John Byrom 1692 - 1763

Manchester Amateur Poet and Inventor

pic John Byrom was a famous son of Byrom Hall, Slag Lane, Lowton, Leigh, a talented inventor and amateur poet, writer of the Christmas carol “Christians Awake”. He wrote the words of the carol as a Christmas present for his daughter in 1745, it was set to music by John Wainwright of Stockport (1723 - 1768) and performed for the first time in Stockport parish church in 1750 to the tune “Yorkshire”. Byrom was born in what is now ‘The Old Wellington Inn’ in Manchester, in 1692, where there is a plaque commemorating his birth. He was descended from a wealthy Lancashire family, with business interests in textiles, who owned Byrom Manor, Lowton near Leigh and other properties in Salford (Kersal Cell), Bolton and Ardwick Manchester, his parents came to Manchester from Lowton. The family’s wealth enabled him to access education at some of England’s finest institutions, including The King's School, Chester, and Merchant Taylors' School in London. He later studied at Trinity College, Cambridge, achieving a fellowship there in 1714 and an MA in 1716 before leaving to study medicine in Montpellier. After settling in London on his return from France he abandoned medicine in favour of earning a living teaching a system of shorthand he had developed which was becoming widely adopted. Elected a member of the Royal Society in 1724 whilst Sir Isaac Newton was its president, he died on September 28th 1763 and is buried in Manchester Cathedral.

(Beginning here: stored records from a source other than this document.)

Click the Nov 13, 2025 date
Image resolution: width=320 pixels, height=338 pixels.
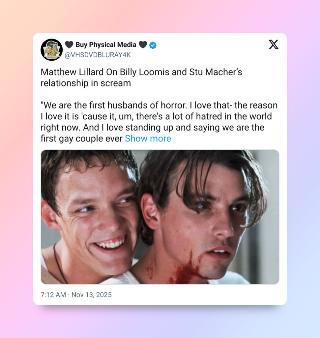point(92,295)
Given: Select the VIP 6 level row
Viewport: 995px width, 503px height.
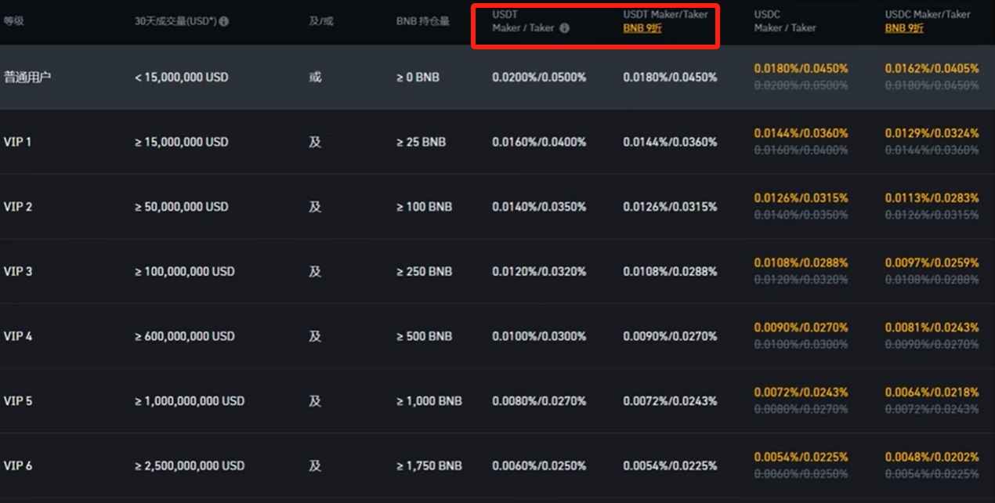Looking at the screenshot, I should (18, 465).
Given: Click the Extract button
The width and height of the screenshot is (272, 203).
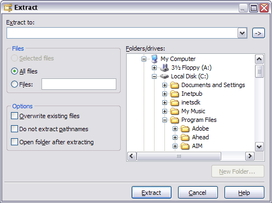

Byrom's poems were written for his own amusement and never intended for publication, but they were published posthumously in two volumes in 1773 and revised later in 1814. He lived at his ancestral home, Byrom Hall in Slag Lane, Lowton from time to time but seems to have largely resided in a town house in Manchester and at Kersal Cell in Salford. Byrom Manor in Lowton dates back to the thirteenth century, the house at one time featuring a moat, crossing rights of the River Mersey and two priest holes. The current Grade II listed Hall was constructed during the 1700s. Byrom had several children, but he wrote ‘Christians Awake’ for Dorothy his favourite, the original manuscript is appended with the heading “Christmas Day for Dolly”. He is also credited with having coined the phrase “Tweedledum and Tweedledee later used by Lewis Carroll in Alice in Wonderland. His books and manuscripts were donated to Chetham's Library in 1870 by a descendant Eleanora Atherton.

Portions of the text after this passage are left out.